Same structure as storage-a with its own IPs, IQN suffix (storage-b, initiator-b), and peer pointing back to storage-a.

quorum — `host_vars/quorum.yml`

mgmt_ip: "10.20.20.3"
ssh_listen_addresses:
  - ""

Finding disk paths

Always use persistent /dev/disk/by-id/ paths — never /dev/sdX (reorders on reboot):

ls -la /dev/disk/by-id/ | grep -v part | grep -v wwn

Use ata-*, scsi-*, or nvme-* identifiers. Example:

ata-WDC_WD100EFAX-68LHPN0_XXXXXXXX -> ../../sda

If you have NVMe drives for SLOG (ZIL — accelerates sync writes) or special vdev, uncomment and populate in host_vars:

slog_disk:
  device: /dev/disk/by-id/nvme-PLACEHOLDER_NVME_A
  label: "slog-a"

Step 8: Configure Services (Optional)

NFS exports — `group_vars/storage_nodes/services.yml`

nfs_exports:
  - path: "/san-pool/nfs"
    clients: "10.30.30.0/24"
    options: "rw,sync,no_subtree_check,root_squash,sec=sys"

SMB shares — `group_vars/storage_nodes/services.yml`

smb_workgroup: "HOMELAB"
smb_shares:
  - name: shared
    path: "/san-pool/smb"
    read_only: false
    valid_users: "@smbusers"
    shadow_copy: true

ZFS datasets — `group_vars/storage_nodes/zfs.yml`

Add or remove datasets from zfs_datasets. The playbook creates these after the pool exists. If you have multiple iSCSI VLANs, add sub-datasets matching each VLAN’s iscsi_dataset value:

zfs_datasets:
  - name: "san-pool/iscsi/hypervisor"
    properties:
      primarycache: metadata

Step 9: Vault All Secrets

Never commit plain-text passwords.

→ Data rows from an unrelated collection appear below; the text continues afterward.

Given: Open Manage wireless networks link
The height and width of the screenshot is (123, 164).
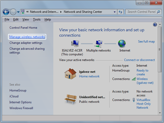Looking at the screenshot, I should (x=27, y=37).

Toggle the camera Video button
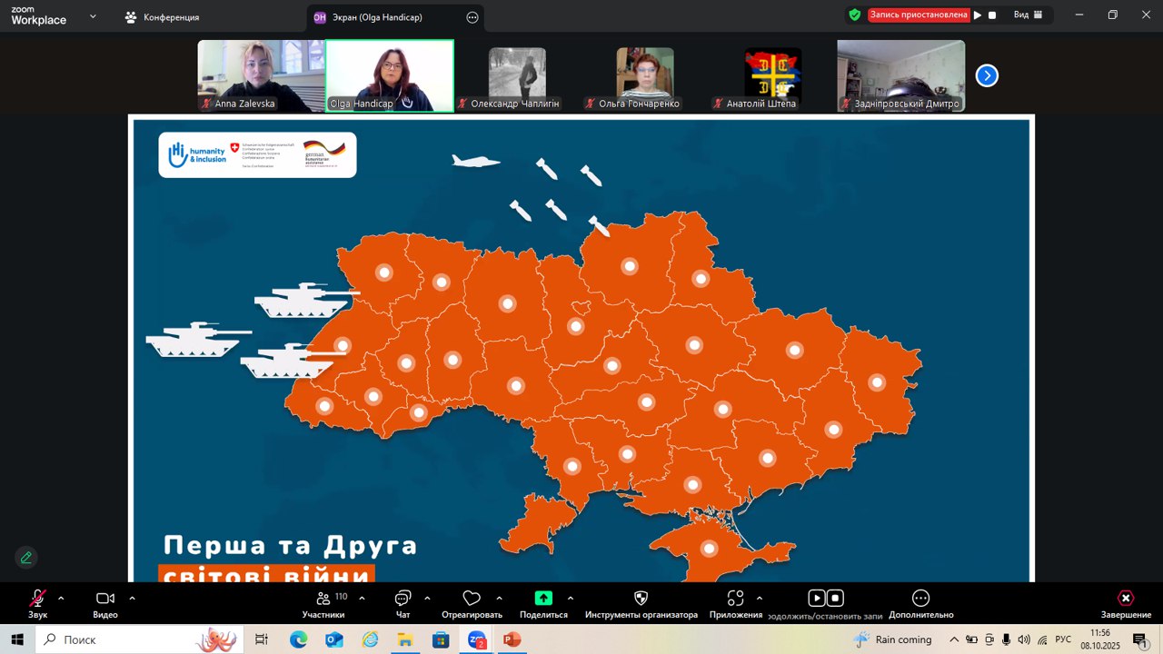tap(105, 599)
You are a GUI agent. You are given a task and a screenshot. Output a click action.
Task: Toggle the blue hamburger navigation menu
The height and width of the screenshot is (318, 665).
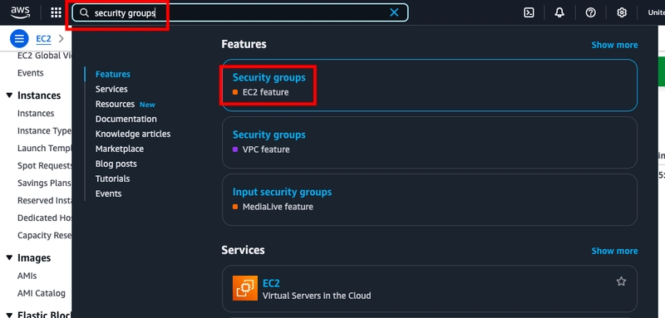pos(19,39)
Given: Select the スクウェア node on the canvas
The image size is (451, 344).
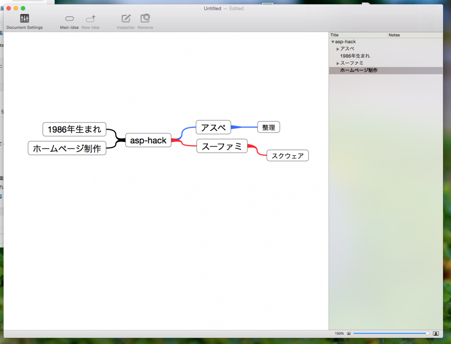Looking at the screenshot, I should 288,156.
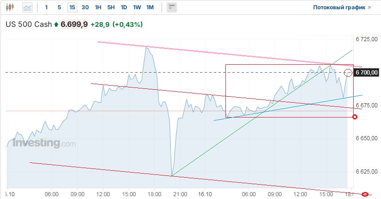Viewport: 381px width, 199px height.
Task: Click the 6 700,00 current price label
Action: pyautogui.click(x=367, y=73)
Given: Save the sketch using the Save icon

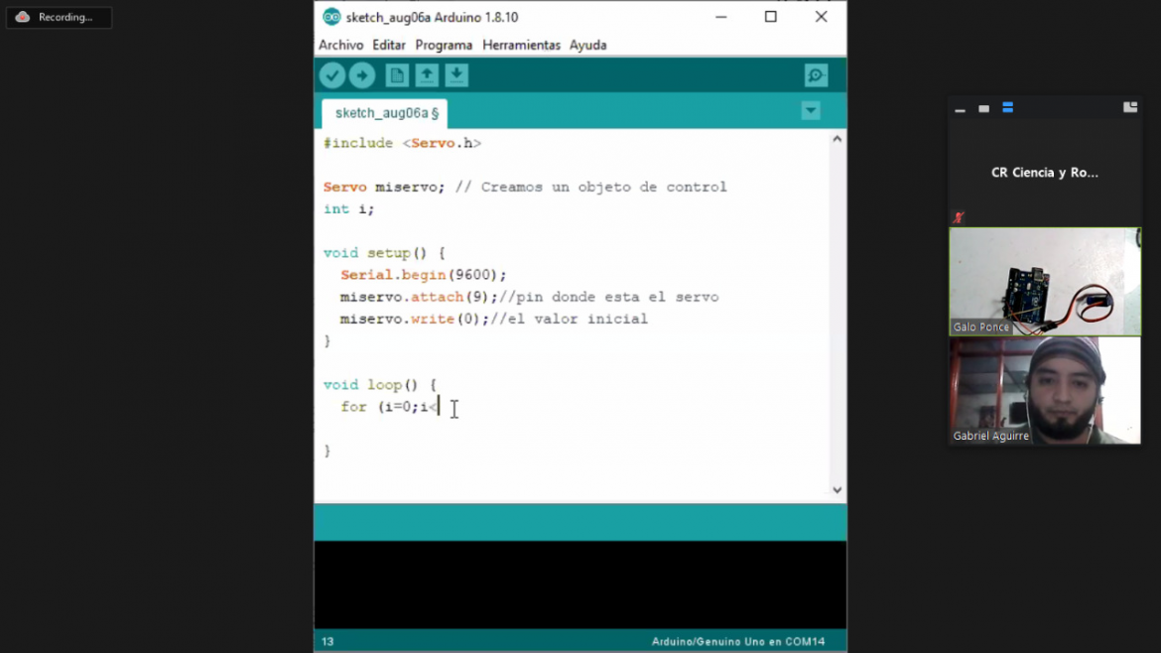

Encrypt each credential with ansible-vault:

ansible-vault encrypt_string 'yourpassword' --name 'hacluster_password'

Paste the output into the variable file, replacing the CHANGEME placeholder.

Variables that block deployment if not vaulted:

Variable	File
`hacluster_password`	`group_vars/all.yml`
`iscsi_chap_password`	`group_vars/storage_nodes/iscsi.yml`
`iscsi_mutual_chap_password`	`group_vars/storage_nodes/iscsi.yml`
`stonith_nodes.<node>.password`	`group_vars/storage_nodes/cluster.yml`
`chap_password` (per-initiator ACLs)	`group_vars/all.yml` (`client_vlans`)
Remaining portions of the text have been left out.